Pull out every line of the rows below that contains the string "coordinates", treating uppercase and lowercase as different.

## Extracted information
* * *
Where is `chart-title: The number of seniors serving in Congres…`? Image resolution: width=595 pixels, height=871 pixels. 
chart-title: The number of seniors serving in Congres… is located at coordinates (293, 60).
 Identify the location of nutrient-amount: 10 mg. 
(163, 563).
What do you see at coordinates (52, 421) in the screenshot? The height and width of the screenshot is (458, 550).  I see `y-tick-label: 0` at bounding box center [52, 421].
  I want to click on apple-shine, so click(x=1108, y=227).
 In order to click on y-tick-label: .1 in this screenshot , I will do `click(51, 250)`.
* * *
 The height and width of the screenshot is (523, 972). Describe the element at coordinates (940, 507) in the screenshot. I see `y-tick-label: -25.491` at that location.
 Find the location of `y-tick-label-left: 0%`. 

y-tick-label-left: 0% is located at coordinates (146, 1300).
* * *
## Your solution
chart-title: The number of seniors serving in Congres… is located at coordinates (293, 60).
What do you see at coordinates (52, 421) in the screenshot? The height and width of the screenshot is (458, 550).  I see `y-tick-label: 0` at bounding box center [52, 421].
 The height and width of the screenshot is (523, 972). Describe the element at coordinates (940, 507) in the screenshot. I see `y-tick-label: -25.491` at that location.
y-tick-label-left: 0% is located at coordinates (146, 1300).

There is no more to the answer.